I think shortwave (and a strong group of local hams ahead of time) is a possibly better approach
The hams in my area are routinely involved with disasters big and small. They've responded quickly in disasters with volunteer patrols and stations. They routinely help out at events like marathons, fairs, and more. When a fire took down a place's cell towers, they were there to facilitate communication. When the 911 call system went offline, they were around the city to help out (i.e., could place direct emergency calls for folks)
Ehhh, I'm gonna have to disagree on the HF bit. Ham modes haven't kept up with the times: there needs to be a good and flexible HF packet system in place to enable scale. PACTORIII is proprietary garbage and Winlink seems to be just for email? And neither is very widespread anyway.
Short range, "walkie-talkie" stuff is fine but when you move up to the regional level, it's going to be a super bottleneck. Unfortunately, the majority of hams seem to be content to just do contesting using SSB or CW. There needs to be a huge, directed push to innovate here.
HAMs are great but imagine if everyone had a shortwave transmitter after a disaster - if 4G networks can't handle the traffic, amateur radio would be pure noise. Getting wifi and mobile data working means everyone has a shot at communicating
If you could funnel local traffic into more sparsely distributed HF packet-based transceivers, it might not be too bad. You wouldn't be relaying general Internet traffic, just disaster related info. Think 1990's web form for family contacts and medical status.

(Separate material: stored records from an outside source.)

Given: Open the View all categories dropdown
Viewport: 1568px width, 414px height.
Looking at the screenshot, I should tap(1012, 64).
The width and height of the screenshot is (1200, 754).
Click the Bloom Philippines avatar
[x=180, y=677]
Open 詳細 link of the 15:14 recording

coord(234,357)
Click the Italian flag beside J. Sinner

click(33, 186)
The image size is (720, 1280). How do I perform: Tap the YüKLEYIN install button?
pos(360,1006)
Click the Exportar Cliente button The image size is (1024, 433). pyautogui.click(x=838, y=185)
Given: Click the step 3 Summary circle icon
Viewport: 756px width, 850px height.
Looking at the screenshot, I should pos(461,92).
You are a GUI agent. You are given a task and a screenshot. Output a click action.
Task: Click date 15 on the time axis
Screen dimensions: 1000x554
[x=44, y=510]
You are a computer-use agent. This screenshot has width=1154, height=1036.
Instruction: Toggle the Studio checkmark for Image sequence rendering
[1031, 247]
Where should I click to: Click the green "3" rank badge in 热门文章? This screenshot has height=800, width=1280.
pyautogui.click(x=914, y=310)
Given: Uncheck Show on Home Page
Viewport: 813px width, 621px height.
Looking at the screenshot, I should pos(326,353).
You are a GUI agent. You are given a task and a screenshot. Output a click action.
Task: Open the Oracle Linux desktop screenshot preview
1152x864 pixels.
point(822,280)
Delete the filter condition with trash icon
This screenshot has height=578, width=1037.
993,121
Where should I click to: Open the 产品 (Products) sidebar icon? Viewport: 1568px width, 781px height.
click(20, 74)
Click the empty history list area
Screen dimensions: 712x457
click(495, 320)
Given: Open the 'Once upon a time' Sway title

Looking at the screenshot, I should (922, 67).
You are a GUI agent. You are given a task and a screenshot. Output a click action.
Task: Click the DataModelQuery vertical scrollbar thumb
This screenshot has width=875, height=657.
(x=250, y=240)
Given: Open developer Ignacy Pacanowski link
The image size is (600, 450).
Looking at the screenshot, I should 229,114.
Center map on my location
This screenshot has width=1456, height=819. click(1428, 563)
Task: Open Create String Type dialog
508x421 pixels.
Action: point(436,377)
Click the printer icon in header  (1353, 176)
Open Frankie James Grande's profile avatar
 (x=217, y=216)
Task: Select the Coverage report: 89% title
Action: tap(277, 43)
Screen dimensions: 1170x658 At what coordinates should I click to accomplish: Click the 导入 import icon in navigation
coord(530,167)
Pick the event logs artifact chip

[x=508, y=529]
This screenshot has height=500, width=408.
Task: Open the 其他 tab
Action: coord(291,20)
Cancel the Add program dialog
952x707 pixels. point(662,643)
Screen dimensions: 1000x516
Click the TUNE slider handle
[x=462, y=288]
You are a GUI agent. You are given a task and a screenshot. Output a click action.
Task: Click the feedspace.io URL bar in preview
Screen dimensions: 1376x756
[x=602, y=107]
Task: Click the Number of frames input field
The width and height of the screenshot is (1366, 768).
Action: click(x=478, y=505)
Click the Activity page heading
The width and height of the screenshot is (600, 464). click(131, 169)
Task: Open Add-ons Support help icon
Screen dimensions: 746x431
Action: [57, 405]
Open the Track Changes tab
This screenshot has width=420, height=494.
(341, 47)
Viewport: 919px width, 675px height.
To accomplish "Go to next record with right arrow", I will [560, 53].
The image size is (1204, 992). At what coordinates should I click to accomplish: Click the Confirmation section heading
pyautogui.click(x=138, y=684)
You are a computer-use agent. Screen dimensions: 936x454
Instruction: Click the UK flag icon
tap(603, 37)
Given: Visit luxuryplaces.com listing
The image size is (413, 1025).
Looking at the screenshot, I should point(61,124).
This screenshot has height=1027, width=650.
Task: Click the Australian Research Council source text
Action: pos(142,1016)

In the US at least there is ARES/RACES, and many cities/areas have some kind of liaison, periodic net checkins or drills, lightweight training, etc., so that hams can work effectively with the local incident response.
>It is messy to make changes to router settings to most users.
Well, I'm sure for the sake of victims of a natural disaster, it might be prudent to wade through that mess if there's a chance it'll help. Who knows, the users might learn a thing or two.
I don't see why mobile phone operators couldn't offer free mobile data access in addition to this measure.